Commercial Factor Q&A: Jason Medley Discusses Participations, Assignments and Re-Factoring

In a preview of a panel at the IFA’s Annual Conference in May, Jason Medley, Esq., of Clark Hill provides a top-level overview of participations, assignments and re-factoring.

The International Factoring Association’s upcoming Annual Conference will feature a breakout session panel covering all the ins and outs of participations, assignments, take-outs and re-factoring. Jason Medley, Esq., a member at Clark Hill, spoke with Commercial Factor to scratch the surface of the topic as a preview.

What are the instances where a participation makes sense for a factor?

Jason Medley: Participations are born from “lending limits.” Most factors will seek out participants when they’ve landed a deal in the pipeline that is above their capacity. Bank-owned factoring houses and private commercial finance companies all have institutional limits, and when they have a prospect that needs more than what they can give, seeking a partner in the deal saves the day. Also, participants make sense when a factor otherwise simply wants to hedge its bets; perhaps another factor will take on certain account debtors that are unattractive to the lead factor, for example.

What are the keys to a successful participation agreement?

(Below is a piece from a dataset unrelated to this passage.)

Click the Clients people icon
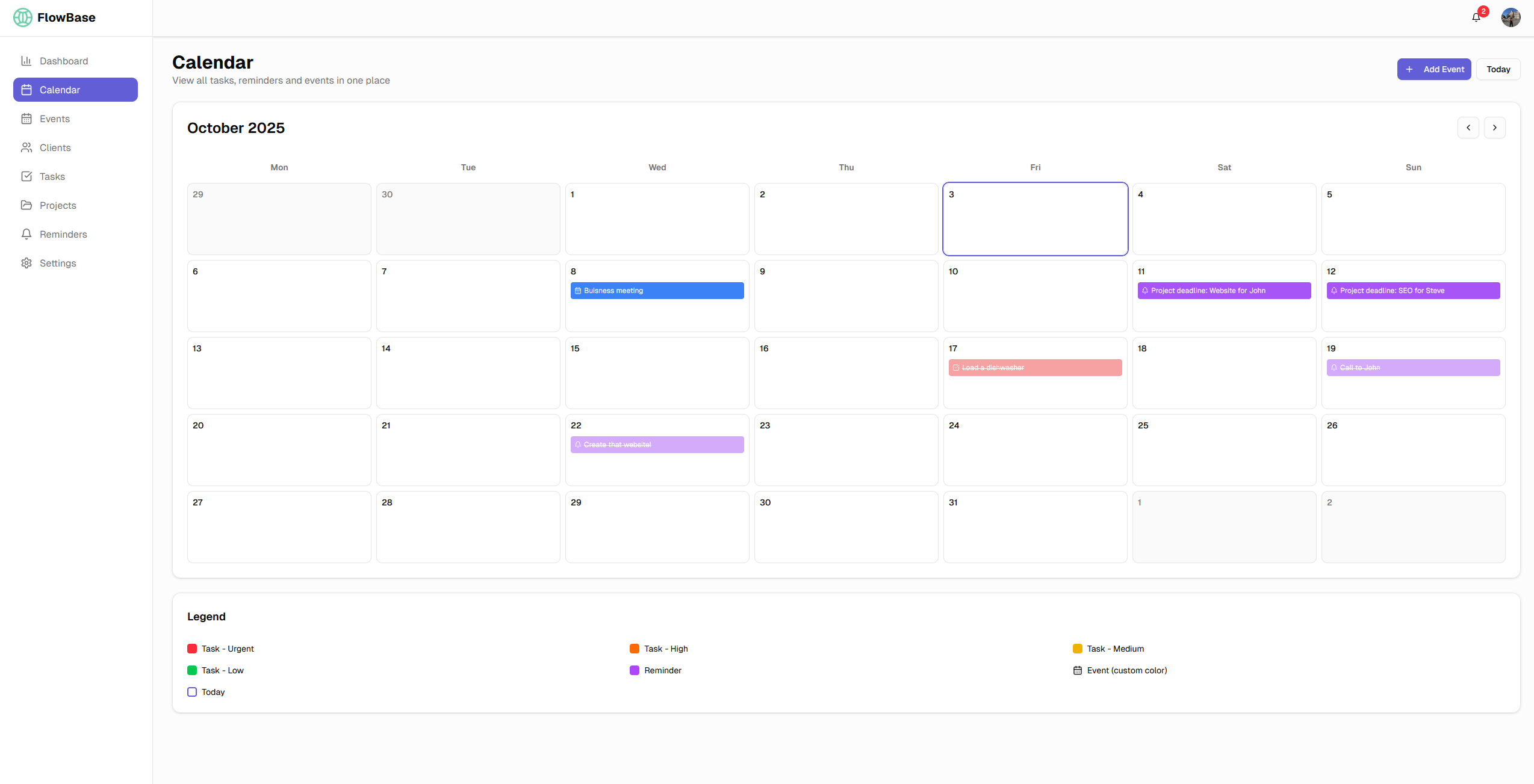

Medley: Trust. The participant is relying on the lead factor to interface with the factoring customer and the account debtors, and is relying on the underwriting conducted by the lead (although the participant can run shadow due diligence). The lead controls the cash, so the participant needs to deal with a lead whom they know and trust. It doesn’t matter how tight a lawyer makes the participation agreement.; dealing with a trustworthy lead is what rules the day.

How can factors make sure to keep the first lien when taking part in a participation?

Medley: Participants can easily run a search to reflect (to make sure the lead is in first position) prior to first funding. Some participants will take a lien too. Teaser alert: We will discuss this in the panel!

What should factors be careful of when it comes to participations, particularly if things go badly? 

Medley: Leads have flexibility in most participations, but participants need to be careful about account debtor limit variations and other deviations and workouts from leads that may go rogue.  Keeping your finger on the pulse of the adjudication of the deal, having access to the reports and online portals and making sure that the participation agreement is true sale compliant are all important factors (This is where your lawyer comes in handy on the front end). It is also crucial to make sure that that the lead conducts verifications and reverifications, has a good NOA process, has a solid lockbox process that is not subject to the lead’s lender (if there is one), and has communicated any material defaults or account debtor disputes to you.

Have participations become more or less common in the last few years? Why? 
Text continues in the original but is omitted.